Copy all of the material below word for word, leaving the pictures out of your copy.
* Begin Records supplied *
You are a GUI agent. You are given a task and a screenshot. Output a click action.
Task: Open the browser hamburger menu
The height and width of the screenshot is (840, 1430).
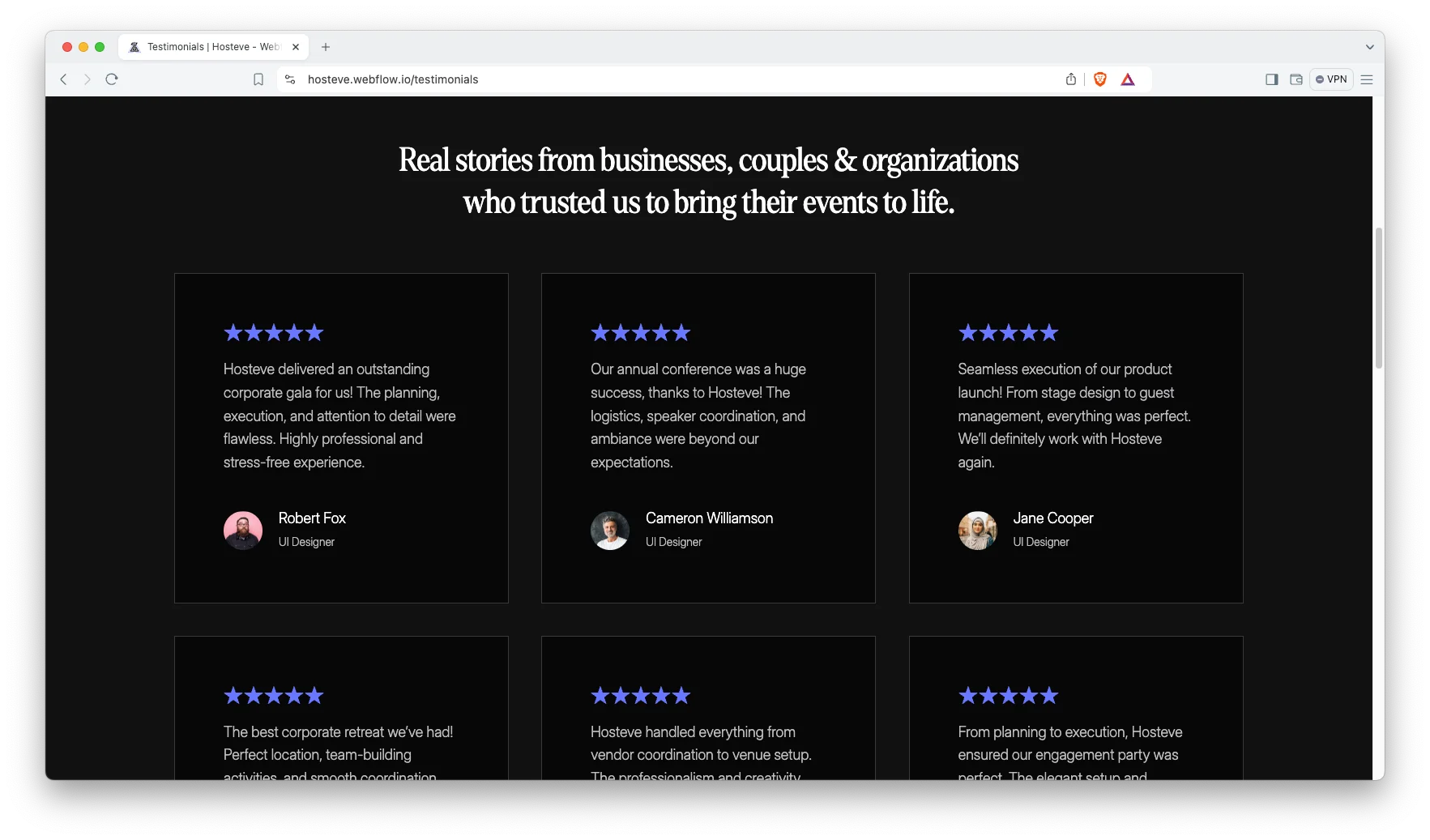click(x=1367, y=79)

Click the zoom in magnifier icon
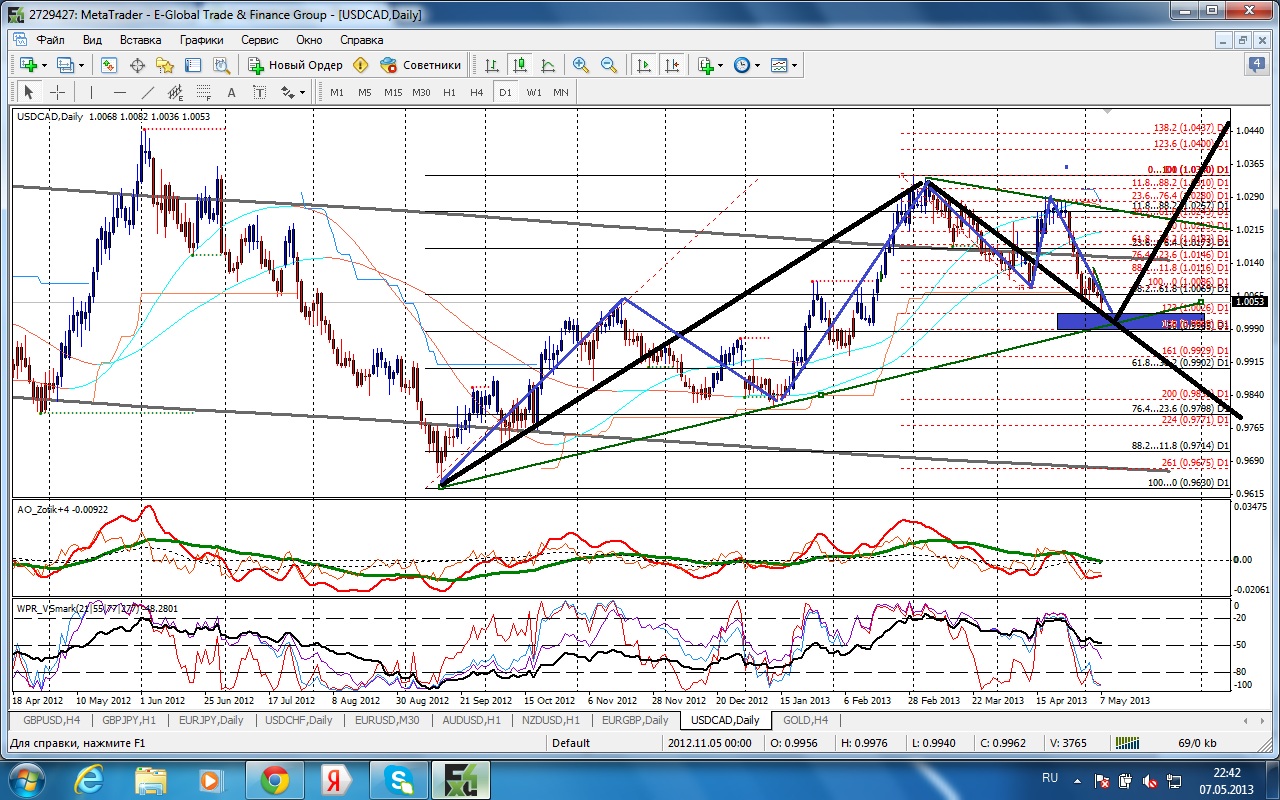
* End Records supplied *
▶ **Full output**:
You are a GUI agent. You are given a task and a screenshot. Output a click action.
Task: Open the browser hamburger menu
The height and width of the screenshot is (840, 1430).
click(x=1367, y=79)

Click the zoom in magnifier icon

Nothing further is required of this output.